4. I understand that if I am pregnant or I suspect I may be pregnant or I am trying to conceive, I should not be taking prescription appetite medications. I will notify Prevention Center USA if I have any missed or irregular periods. I will use double-barrier protection methods against conception while on appetite suppressant medications.
5. I understand it is my responsibility to follow the instructions carefully and to report to the provider treating me for my weight any significant medical problems that I think may be related to my weight control program as soon as reasonably possible.
6. I understand that it is important to fully inform my surgical team about all of the medications I am taking before any surgical procedure. I will stop taking all medications prescribed to me by Prevention Center USA for at least 30 days prior to any surgery I may have.
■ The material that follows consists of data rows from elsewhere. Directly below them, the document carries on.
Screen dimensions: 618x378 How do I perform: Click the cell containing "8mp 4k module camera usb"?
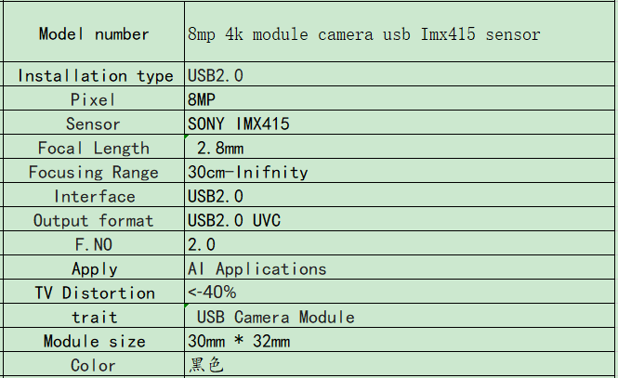[x=363, y=34]
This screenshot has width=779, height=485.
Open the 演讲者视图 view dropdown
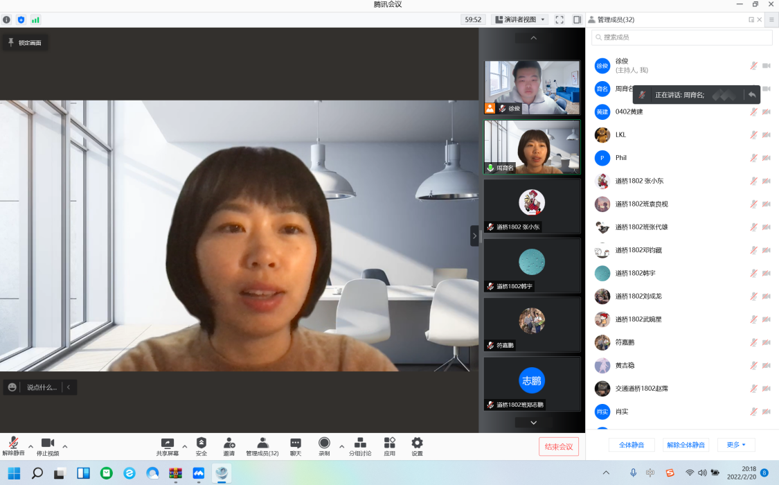[519, 19]
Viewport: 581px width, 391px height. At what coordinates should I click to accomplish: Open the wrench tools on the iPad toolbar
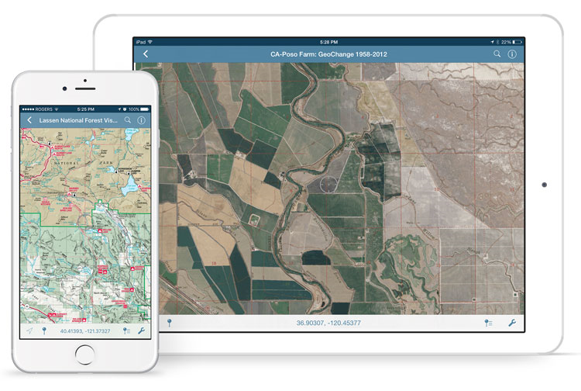[x=512, y=322]

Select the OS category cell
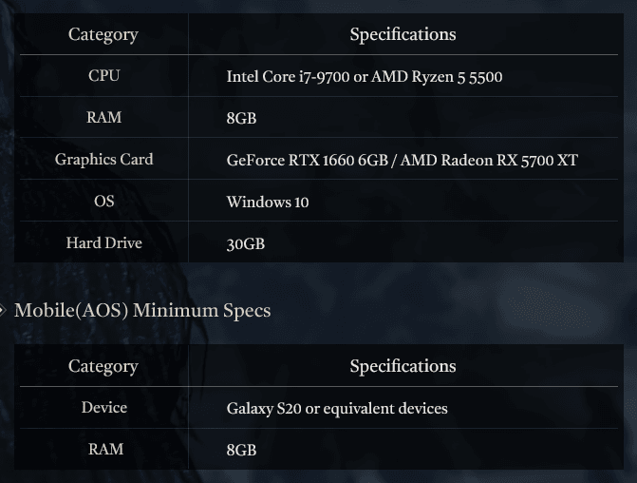(x=103, y=202)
7. I understand the purpose of this treatment is to assist me in my desire to decrease my body weight and to maintain this weight loss. I understand that much of the success of the program will depend on my efforts and that there are no guarantees or assurances that the program will be successful. I also understand that I will have to continue watching my weight all of my life if I am to be successful. I understand my continuing to receive the appetite suppressant will be dependent on my progress in weight reduction and weight maintenance. I agree that medications may be sent to my provider on my behalf to be distributed to me.